We all know, people join organizations and leave organizations at regular intervals. And we as System Administrators have to create and manage their user accounts in Active Directory.
As a best practice, we all set an expiration date to the user account that is created. But do we delete those accounts if they are no longer in use? Its hard to tell based on the company’s policies and procedures. Therefore, today we will see how to find the expired accounts in the domain and you can do the same in your organization.
We will be using Search-ADAccount cmdlet to perform this activity. You can do Get-Help Search-ADAccount to get more information and use cases of the cmdlet.
Now type the below on your screen.
#Search for AD expired pswd accts
Search-ADAccount -AccountExpired | select Name, samAccountName, ObjectClass, AccountExpirationDate, lastLogonDate | Export-Csv c:\ExpiredAccounts.csv
Let us see what we did here.
First we used the Search-ADAccount cmdlet with one of its parameters AccountExpired which will search for all the expired accounts in the domain.
Next we are selecting Name, samAccountName and the ObjectClass of the account, the Account Expiration Date and the Last Logon time.
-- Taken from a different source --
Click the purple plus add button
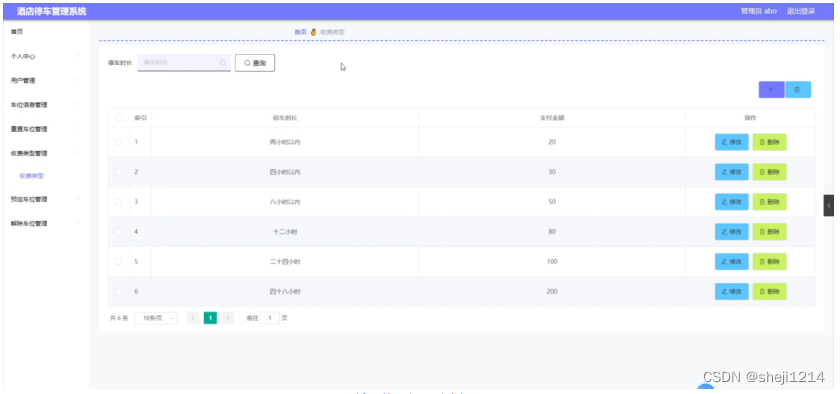This screenshot has width=840, height=394. [771, 90]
The ObjectClass can be a user or a computer.
After which we are exporting the result to a csv file with the help of the Export-Csv cmdlet.
If you want to select only the User Accounts then we can select the parameter UsersOnly along with the Search-ADAccount cmdlet to find the same.
Similarly we can use ComputersOnly parameter to see for computer accounts.
If you are using User Accounts only then you can find out what are the properties avilable to export with the help of Get-Member cmdlet. See below for example.
I hope this was informative and thank you for reading!